### COMPLETE THE FOLLOWING
1. Name every bishop of Chariopolis whom the Hayrabolu article identifies by name.
2. Return the passage of the Hayrabolu article starting with "- Area: 1,009" and going on through "is 30,521 (2022).", copied word for word.

### SOURCE DOCUMENT
________________

- Map showing Hayrabolu District in Tekirdağ Province
- Hayrabolu Location in Turkey Hayrabolu Hayrabolu (Marmara)
- Coordinates: 41°12′47″N 27°06′00″E﻿ / ﻿41.21306°N 27.10000°E
- Country: Turkey
- Province: Tekirdağ

Government
- • Mayor: Tuncer Başoğlu (Independent)
- Area: 1,009 km^{2} (390 sq mi)
- Elevation: 81 m (266 ft)
- Population (2022): 30,521
- • Density: 30.25/km^{2} (78.34/sq mi)
- Time zone: UTC+3 (TRT)
- Postal code: 59400
- Area code: 0282
- Website: www.hayrabolu.bel.tr

= Hayrabolu =

Hayrabolu is a municipality and district of Tekirdağ Province, Turkey. Its area is 1,009 km^{2}, and its population is 30,521 (2022).

==History==
===Byzantine period===
Nothing is known about this city during antiquity. Chariopolis is first mentioned with the presence of Theophylact, Bishop of Chariopolis (ἐπίσκοπος Χαριουπόλεως), at the Second Council of Nicaea in 787, and of Bishop Kosmas at the Fourth Council of Constantinople in 879. Nevertheless, it first appears in the Notitiae Episcopatuum of the Patriarchate of Constantinople only in the early 10th century, as a suffragan the metropolitan see of Heraclea. Byzantine emperor and founder of the Macedonian dynasty, Basil I, was born to a peasant family in Chariopolis, possibly in 811.

In the 11th century, a bishop Michael is known through his seal; from the decoration it appears that he may have previously been a member of the clergy of the Hagia Sophia in Constantinople. The town is mentioned in the later 11th century as the site of military operations against invading nomadic tribes: the general Nikephoros Bryennios campaigned against the Pechenegs in 1051; in 1087 the town itself was sacked by a host of Pechenegs, Cumans, and Magyars; and in 1090 the Pechenegs defeated a Byzantine force in its vicinity.

On 15/16 April 1205 Geoffrey of Villehardouin spent the night there, after the disastrous Battle of Adrianople. In the aftermath of the battle, Chariopolis and other nearby towns were conquered by the Bulgarians under Tsar Kaloyan; a large part of the population was forcibly deported and resettled along the Danube.

________________

### DATA EXCERPT
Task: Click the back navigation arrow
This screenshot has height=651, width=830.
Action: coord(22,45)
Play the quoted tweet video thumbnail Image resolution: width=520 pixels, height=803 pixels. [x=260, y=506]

________________

### TASK ANSWERS
1. Theophylact, Kosmas, Michael

2.
- Area: 1,009 km^{2} (390 sq mi)
- Elevation: 81 m (266 ft)
- Population (2022): 30,521
- • Density: 30.25/km^{2} (78.34/sq mi)
- Time zone: UTC+3 (TRT)
- Postal code: 59400
- Area code: 0282
- Website: www.hayrabolu.bel.tr

= Hayrabolu =

Hayrabolu is a municipality and district of Tekirdağ Province, Turkey. Its area is 1,009 km^{2}, and its population is 30,521 (2022).